Le comité «Équipe Québec» présenté hier compte 15 personnes, en plus de M. Rousseau, un ancien haut dirigeant de Bell Canada qui est très engagé dans le monde sportif de la capitale. Le groupe comprend le copropriétaire des Remparts et président du Rouge et Or-football, Jacques Tanguay, l'ancien directeur général du 400e Daniel Gélinas, le président d'Interbox, Jean Bédard, le président du C.A. de l'aéroport de Québec, Gaëtan Gagné, le président de l'Océanic de Rimouski, André Jolicoeur, la présidente de la Chambre de commerce de Québec, Liliane Laverdière, et le recteur de l'Université Laval, Denis Brière.

Pour représenter les athlètes, on a invité à la table l'ancienne championne d'escrime Marie-Huguette Cormier, qui est aujourd'hui présidente du C.A. du Conseil du sport de haut niveau.

Le président du comité a par ailleurs tenu à donner une place à ceux qui ont défendu la candidature de Québec 2002 en nommant le Dr Fernand Labrie et le Dr Jean Grenier «conseillers spéciaux». «On veut utiliser ce qui a déjà été fait», a-t-il dit.

En dépit de son enthousiasme, M. Rousseau s'est montré prudent à plus d'un égard.

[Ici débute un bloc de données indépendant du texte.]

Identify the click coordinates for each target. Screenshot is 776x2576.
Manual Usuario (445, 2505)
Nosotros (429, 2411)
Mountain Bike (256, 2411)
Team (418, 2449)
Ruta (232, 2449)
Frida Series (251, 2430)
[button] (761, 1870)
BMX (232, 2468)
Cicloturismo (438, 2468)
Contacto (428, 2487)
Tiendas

Il a notamment tenu à faire savoir qu'un sous-comité, dont il est pour l'instant le responsable, serait chargé exclusivement de l'éthique.

Pour l'heure, M. Rousseau n'a pas non plus voulu dire en quelle année il comptait attirer les Jeux à Québec et laquelle des deux années souvent évoquées — 2018 ou 2022 — il jugeait la plus réaliste.

Il a par ailleurs tenu à souligner que le comité ne se contenterait pas des JO et qu'il comptait attirer différents événements sportifs au cours des prochaines années, dont le Championnat canadien de patinage artistique de 2013, les Universiades de 2017 et éventuellement, la Coupe du monde de ski de fond. «Notre principe, c'est que plus on postule, plus on va en avoir», a-t-il déclaré.

Pour l'heure, le comité entend concentrer son énergie sur l'évaluation des infrastructures existantes, le dossier de l'amphithéâtre et le suivi des Jeux de Vancouver. M. Rousseau maintient en outre que trois dossiers sont prioritaires: la construction de l'amphithéâtre, l'anneau de glace et la montagne où auront lieu les épreuves de descente en skis.

Au dire de l'ancien champion de ski de fond Pierre Harvey, qui animait la rencontre d'hier, le fait que le sommet le plus élevé de la région — le cap Maillard de Petite-Rivière-Saint-François, soit inférieur à la norme olympique n'est pas en soit inquiétant. «D'ici 4, 5 ou 10 ans, les règles de la FIS [Fédération internationale de ski] peuvent changer. Ils ne peuvent pas se concentrer sur les mêmes quatre pays qui ont de grosses montagnes.»

Selon cet ancien champion des longues distances, le principal défi du projet olympique de Québec réside ailleurs. «Je pense que le grand défi, ça va être la patience. À Québec, on veut que ça arrive tout de suite, demain matin. On rêve. C'est loin 2022, mais moi je pense que c'est possible. Si on est patient, on peut se rendre.»